Por lógica, terminan tan agotados que ya no tienen ni la fuerza, paciencia, ni ganas de convivir, ni dar el amor necesario que se requiere… ¡Para poder tener una familia armoniosa y feliz!

 

Pocos son los que tienen suficientes recursos económicos, y… ¡Grandes compromisos sociales!; por eso les dan a sus niños… ¡Más de lo que necesitan!, como tratando de compensar económicamente… ¡El tiempo, cariño y cuidados indispensables para obtener esa excelente educación!, y aunque sea contradictorio, nos encontramos con muchos… ¡Pobres niños ricos!…

 

En ocasiones, cuando vemos a esas madres amorosas, que a pesar de vivir en condiciones paupérrimas, son capaces de dar hasta su propia vida, en pro de sus hijos, cometen el gran error de… ¡hasta dejar de comer!, para que ellos tengan más; o sacrificarse a máximo… ¡Para dar lo que ellas, nunca pudieron obtener…! y lo único que lograrán, serán hijos egoístas, que creen que se lo merecen todo; en pocas palabras… ¡Verdaderos monstruos, que el día de mañana se avergonzarán, hasta de sus propios padres!…

 

Respecto al Gobierno, como podemos observar, es lo mismo que pasa… ¡Dentro del seno familiar con los propios hijos!… Porque el Gobernar nuestra República Mexicana, es tan difícil… ¡Como el educar correctamente, a toda una familia!

 

Para que en nuestro hogar exista una excelente educación sin resentimientos entre hermanos y padres, dentro de un marco de amor, justicia, paz, equidad, libertad, abundancia y felicidad (sin ser indispensable la abundancia económica), ¡antes que nada debe de prevalecer el respeto!

 

Me ha tocado estar con ejemplares familias indígenas, dignas de toda admiración; al ver que son muy felices, a pesar de sus grandes carencias económicas; su alimentación a base de tortillas, frijoles, chile, hierbas y en ocasiones hasta gusanos y grillos; sin embargo, a pesar de su carestía… ¡Han comprendido la importancia del respeto mutuo y saben darle tiempo al tiempo!

 

En el campo la vida es muy sana y están en continuo contacto con nuestra Madre Naturaleza; como no hay luz eléctrica, se levantan en la alborada; desayunan todos juntos y cada quien tiene que desempeñar gustoso sus labores cotidianas. Comen unidos y descansan para reposar los alimentos, antes de continuar con su trabajo. Al atardecer se reúne nuevamente la familia; antes de cenar, comentan sus anécdotas del día, se divierten jugando niños y adultos.  En la noche frente a la hoguera, los abuelos cuentan maravillosas historias que niños y jóvenes atentos escuchan; al terminar, los adultos tocan sus instrumentos hechizos; todos cantan y algunos bailan felices frente a la hoguera; agradecen al Ser Supremo por el hermoso día y se van a dormir para despertar a… ¡Un nuevo amanecer!…

 

La clave del éxito de esas pocas y ejemplares comunidades que están en peligro de extinción consiste en:

 

Una vida sana sin vicios…

Ayudar desinteresadamente…

Gran generosidad entre los habitantes…

Protección para los ancianos y niños…

Trabajar para vivir y no viceversa…

Ejercitar adecuadamente sus cuerpos…

Practicar las bellas artes: música, canto, bailes, pintura, labores…

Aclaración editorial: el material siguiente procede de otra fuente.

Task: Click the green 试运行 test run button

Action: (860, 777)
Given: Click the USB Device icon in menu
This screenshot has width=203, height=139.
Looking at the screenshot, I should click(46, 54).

Convivencia ejemplar sin violencia y grandes dosis de amor y respeto…

 

Claro que hay de todo como en botica; porque también encontramos comunidades donde se consumen grandes cantidades de bebidas embriagantes y como consecuencia… ¡Existe mucho dolor, violencia familiar, desesperación, impotencia, destrozo de la inocencia, injusticia y autodestrucción!…

 

Tal y como lo vemos en nuestra famosa vida civilizada, con tantos adelantos, globalización, grandes cambios estratégicos, donde: Leyes absurdas… ¡Han remplazado a las necesarias!… Y como en algunas comunidades enfermas, no hemos tenido la suficiente fuerza de voluntad, como para hacerle frente a los diferentes vicios: iniciamos con el cigarro;  consumo de bebidas alcohólicas que nos hace perder la noción entre el bien y el mal; seguimos con las drogas, primero las naturales, después las químicas que destrozan nuestras neuronas y…

 

¡Todas las graves consecuencias que acarreamos cuando no estamos en nuestro sano juicio!…

 

¡Sufrimos y hacemos sufrir a todo nuestro entorno!… Estamos condenándonos a la autodestrucción; haciéndoles pagar con una crueldad indescriptible, a esas personas inocentes y justas que se crucen por nuestro camino.

 

Pero lo más triste de todo, es que con esa forma de vivir tan incoherente, nos exponemos no nada más nosotros, sino que a la absurda civilización, de no volver a tener la dicha del ver… ¡UN NUEVO AMANECER!…

 

Este artículo no es para comentar, sino para analizar…

 

Cariñosamente A. I.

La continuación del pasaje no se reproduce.